The problem: Across the entries below, how many lines have the string "coordinates" in them? Reply with only the number.

---+---

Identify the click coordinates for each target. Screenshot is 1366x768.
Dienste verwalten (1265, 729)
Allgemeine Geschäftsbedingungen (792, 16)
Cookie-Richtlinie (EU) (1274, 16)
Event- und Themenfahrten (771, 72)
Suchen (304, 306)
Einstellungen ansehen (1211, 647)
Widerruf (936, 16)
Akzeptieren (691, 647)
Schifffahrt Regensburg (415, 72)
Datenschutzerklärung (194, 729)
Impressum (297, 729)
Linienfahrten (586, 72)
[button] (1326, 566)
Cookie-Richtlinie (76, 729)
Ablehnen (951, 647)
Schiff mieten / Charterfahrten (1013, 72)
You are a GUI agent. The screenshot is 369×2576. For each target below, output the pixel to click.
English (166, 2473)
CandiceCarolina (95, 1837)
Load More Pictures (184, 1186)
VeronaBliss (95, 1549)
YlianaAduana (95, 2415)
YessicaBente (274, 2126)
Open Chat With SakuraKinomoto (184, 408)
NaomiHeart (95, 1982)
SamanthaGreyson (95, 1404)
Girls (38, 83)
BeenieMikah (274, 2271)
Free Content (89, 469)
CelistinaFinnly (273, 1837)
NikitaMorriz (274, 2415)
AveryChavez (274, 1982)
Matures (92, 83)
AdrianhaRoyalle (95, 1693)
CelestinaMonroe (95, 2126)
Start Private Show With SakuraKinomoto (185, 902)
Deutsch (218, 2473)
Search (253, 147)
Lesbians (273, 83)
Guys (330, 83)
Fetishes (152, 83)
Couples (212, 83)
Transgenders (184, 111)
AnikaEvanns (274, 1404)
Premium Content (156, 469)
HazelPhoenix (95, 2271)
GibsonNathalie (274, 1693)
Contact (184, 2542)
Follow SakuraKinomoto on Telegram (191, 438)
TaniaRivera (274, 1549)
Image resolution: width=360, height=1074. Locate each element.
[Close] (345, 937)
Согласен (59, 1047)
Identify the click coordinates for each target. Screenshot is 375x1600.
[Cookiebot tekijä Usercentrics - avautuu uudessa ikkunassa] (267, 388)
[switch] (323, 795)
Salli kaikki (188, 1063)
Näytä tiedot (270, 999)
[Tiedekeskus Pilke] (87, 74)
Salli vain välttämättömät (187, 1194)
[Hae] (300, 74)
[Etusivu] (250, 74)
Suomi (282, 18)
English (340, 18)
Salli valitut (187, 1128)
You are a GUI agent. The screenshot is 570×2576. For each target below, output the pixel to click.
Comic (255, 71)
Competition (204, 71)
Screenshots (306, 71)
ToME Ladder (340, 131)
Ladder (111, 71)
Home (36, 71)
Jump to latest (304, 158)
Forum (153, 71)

---+---

Exercise output: 2